Task directions:
Show every line of the records that contains the word "Viewport". Case counts.
## start Information given
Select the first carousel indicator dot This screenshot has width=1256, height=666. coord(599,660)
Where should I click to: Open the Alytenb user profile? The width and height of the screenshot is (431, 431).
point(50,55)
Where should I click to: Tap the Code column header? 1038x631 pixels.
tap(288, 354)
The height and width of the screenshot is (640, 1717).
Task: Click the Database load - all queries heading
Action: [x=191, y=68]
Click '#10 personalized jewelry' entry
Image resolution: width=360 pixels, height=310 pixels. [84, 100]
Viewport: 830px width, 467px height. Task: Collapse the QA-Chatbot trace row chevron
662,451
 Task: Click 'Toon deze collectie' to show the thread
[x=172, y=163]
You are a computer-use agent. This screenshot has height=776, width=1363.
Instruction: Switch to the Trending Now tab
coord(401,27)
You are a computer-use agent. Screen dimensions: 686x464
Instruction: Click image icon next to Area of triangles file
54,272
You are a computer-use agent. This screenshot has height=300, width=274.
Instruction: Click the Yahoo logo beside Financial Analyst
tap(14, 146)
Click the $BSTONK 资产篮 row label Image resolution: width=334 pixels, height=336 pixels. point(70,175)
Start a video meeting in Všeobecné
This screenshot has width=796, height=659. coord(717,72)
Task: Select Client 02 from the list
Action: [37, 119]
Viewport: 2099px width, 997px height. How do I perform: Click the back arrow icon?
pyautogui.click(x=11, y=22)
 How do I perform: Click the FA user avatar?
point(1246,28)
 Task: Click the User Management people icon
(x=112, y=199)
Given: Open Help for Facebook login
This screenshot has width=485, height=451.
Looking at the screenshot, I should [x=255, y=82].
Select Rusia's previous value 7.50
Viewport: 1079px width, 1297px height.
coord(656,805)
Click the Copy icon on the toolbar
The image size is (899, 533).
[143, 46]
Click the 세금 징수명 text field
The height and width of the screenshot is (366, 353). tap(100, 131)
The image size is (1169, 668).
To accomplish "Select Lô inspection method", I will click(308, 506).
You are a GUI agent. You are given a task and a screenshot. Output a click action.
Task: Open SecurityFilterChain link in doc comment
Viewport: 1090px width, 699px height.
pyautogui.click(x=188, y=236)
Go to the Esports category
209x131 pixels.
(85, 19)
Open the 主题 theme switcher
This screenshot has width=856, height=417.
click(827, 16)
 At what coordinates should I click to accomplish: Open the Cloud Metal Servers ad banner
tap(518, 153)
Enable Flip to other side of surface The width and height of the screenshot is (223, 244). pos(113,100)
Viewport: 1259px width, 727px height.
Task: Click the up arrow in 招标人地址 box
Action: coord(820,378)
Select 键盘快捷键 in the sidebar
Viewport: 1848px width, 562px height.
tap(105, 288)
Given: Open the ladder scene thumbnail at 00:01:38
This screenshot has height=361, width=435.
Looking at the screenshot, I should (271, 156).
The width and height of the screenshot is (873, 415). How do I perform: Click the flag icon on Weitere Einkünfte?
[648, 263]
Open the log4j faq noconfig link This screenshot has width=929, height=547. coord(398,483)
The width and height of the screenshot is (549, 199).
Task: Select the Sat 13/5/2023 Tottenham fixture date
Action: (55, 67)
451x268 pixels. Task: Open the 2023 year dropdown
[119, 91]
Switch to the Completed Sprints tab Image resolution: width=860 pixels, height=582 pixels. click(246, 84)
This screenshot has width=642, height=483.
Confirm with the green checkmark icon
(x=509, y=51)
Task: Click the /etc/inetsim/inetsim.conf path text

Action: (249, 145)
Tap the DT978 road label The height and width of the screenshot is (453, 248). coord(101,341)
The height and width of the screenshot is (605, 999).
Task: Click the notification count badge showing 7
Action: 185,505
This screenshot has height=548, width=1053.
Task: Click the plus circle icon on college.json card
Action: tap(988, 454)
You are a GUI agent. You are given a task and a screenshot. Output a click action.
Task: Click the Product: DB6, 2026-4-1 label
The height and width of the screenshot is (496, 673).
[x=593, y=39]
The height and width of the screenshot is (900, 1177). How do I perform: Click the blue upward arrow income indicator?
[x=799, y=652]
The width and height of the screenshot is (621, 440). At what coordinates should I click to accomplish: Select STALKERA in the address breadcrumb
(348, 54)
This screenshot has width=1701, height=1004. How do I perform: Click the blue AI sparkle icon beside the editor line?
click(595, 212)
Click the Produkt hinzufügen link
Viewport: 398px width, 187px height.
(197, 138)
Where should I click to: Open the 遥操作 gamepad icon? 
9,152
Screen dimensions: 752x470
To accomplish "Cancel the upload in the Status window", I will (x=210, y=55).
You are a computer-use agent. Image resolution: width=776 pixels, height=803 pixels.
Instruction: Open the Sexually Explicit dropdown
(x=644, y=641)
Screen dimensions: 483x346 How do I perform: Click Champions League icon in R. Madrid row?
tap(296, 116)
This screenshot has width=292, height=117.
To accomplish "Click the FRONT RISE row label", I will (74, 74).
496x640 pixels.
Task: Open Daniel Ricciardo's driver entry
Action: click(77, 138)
## end Information given
Full answer:
Viewport: 830px width, 467px height. Task: Collapse the QA-Chatbot trace row chevron
Viewport: 2099px width, 997px height. How do I perform: Click the back arrow icon?
Viewport: 1079px width, 1297px height.
Viewport: 1090px width, 699px height.
Viewport: 1259px width, 727px height.
Viewport: 1848px width, 562px height.
Viewport: 398px width, 187px height.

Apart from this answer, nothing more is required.